*WORK TO COMPLETE*
Copy out the entries below exactly as they stand, but only from the line containing "Task: Navigate to the Blog page" through the line containing "1222x595 pixels.".
── EXTRACTED INFORMATION ──
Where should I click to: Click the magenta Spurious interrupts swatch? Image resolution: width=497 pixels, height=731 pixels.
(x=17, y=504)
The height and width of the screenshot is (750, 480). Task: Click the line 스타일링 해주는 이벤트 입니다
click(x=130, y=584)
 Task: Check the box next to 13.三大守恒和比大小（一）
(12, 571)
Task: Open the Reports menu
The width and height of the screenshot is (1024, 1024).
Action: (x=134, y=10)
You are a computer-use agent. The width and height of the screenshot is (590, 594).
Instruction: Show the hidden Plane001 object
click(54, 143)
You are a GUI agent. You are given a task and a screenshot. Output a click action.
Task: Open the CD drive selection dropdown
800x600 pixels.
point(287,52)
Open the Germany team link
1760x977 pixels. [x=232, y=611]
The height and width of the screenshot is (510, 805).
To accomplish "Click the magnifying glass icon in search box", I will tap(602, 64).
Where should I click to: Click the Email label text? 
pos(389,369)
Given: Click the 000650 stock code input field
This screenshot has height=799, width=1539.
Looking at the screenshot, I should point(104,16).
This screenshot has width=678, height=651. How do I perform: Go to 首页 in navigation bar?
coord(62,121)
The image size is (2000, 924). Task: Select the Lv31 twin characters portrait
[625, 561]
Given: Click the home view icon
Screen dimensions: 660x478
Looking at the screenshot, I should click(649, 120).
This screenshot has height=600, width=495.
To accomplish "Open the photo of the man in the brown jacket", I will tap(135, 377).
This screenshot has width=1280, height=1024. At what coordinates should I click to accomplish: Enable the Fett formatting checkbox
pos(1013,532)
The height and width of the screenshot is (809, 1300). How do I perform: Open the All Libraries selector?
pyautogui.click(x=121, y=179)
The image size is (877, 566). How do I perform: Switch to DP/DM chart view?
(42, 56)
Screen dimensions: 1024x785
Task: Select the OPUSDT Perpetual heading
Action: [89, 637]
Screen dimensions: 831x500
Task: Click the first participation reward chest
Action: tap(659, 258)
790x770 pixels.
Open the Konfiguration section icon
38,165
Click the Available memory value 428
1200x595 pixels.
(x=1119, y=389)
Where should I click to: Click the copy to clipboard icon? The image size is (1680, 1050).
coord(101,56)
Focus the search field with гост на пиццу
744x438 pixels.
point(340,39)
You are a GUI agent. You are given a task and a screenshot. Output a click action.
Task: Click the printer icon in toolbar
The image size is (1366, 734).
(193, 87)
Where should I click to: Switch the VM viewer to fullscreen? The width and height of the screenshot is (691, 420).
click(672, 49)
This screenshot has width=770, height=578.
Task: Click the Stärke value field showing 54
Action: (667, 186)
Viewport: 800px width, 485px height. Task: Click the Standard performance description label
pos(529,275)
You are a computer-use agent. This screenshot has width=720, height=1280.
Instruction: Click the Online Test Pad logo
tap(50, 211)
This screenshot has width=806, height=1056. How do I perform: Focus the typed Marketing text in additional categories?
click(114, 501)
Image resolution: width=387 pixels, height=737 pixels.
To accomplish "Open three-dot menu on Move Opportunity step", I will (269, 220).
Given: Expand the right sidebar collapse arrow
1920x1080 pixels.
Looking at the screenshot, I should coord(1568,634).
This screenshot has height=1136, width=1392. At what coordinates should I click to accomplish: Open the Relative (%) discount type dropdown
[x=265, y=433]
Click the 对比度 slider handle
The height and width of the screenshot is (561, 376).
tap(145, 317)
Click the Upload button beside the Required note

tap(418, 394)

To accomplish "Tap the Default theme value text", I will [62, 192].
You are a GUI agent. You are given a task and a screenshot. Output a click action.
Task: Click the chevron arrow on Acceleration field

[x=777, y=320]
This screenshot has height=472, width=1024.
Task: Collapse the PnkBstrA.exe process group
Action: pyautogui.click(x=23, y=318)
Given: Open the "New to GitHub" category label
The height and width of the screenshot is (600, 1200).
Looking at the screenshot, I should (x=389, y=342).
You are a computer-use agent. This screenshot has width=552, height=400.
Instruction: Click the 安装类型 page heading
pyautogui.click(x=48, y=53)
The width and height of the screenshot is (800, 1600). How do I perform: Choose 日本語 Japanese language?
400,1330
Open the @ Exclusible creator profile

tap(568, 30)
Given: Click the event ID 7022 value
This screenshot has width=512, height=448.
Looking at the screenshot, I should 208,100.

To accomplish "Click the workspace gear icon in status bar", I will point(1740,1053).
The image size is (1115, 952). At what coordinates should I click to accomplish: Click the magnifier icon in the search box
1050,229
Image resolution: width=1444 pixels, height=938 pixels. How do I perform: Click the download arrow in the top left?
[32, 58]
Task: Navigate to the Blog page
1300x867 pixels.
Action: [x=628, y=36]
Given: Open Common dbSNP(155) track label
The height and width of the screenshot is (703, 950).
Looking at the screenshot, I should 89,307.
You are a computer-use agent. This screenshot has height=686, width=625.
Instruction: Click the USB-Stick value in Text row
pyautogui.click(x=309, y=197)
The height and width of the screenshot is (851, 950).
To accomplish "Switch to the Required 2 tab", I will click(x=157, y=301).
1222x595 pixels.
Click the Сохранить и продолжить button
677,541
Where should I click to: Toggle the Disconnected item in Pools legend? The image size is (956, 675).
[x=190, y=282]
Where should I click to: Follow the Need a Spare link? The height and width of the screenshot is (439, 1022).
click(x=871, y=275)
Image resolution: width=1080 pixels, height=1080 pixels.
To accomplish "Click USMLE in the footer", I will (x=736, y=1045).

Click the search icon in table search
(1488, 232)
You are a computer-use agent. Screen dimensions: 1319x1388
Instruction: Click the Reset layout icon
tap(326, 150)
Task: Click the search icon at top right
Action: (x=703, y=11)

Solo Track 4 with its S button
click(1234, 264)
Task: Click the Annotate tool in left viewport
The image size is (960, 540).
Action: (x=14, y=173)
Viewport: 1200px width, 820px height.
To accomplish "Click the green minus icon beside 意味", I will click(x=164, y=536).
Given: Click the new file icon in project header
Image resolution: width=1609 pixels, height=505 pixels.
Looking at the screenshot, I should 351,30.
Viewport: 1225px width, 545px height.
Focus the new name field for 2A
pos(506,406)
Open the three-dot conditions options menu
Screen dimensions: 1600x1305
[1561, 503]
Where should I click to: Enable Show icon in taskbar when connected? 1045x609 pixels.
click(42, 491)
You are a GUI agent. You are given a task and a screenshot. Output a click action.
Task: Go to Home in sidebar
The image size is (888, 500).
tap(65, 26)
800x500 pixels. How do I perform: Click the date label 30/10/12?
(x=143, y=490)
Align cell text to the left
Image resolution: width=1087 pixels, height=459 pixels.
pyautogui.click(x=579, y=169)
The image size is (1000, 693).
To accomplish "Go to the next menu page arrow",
───
*REPLY*
Task: Navigate to the Blog page
1300x867 pixels.
Action: [x=628, y=36]
Given: Open Common dbSNP(155) track label
The height and width of the screenshot is (703, 950).
Looking at the screenshot, I should 89,307.
You are a computer-use agent. This screenshot has height=686, width=625.
Instruction: Click the USB-Stick value in Text row
pyautogui.click(x=309, y=197)
The height and width of the screenshot is (851, 950).
To accomplish "Switch to the Required 2 tab", I will click(x=157, y=301).
1222x595 pixels.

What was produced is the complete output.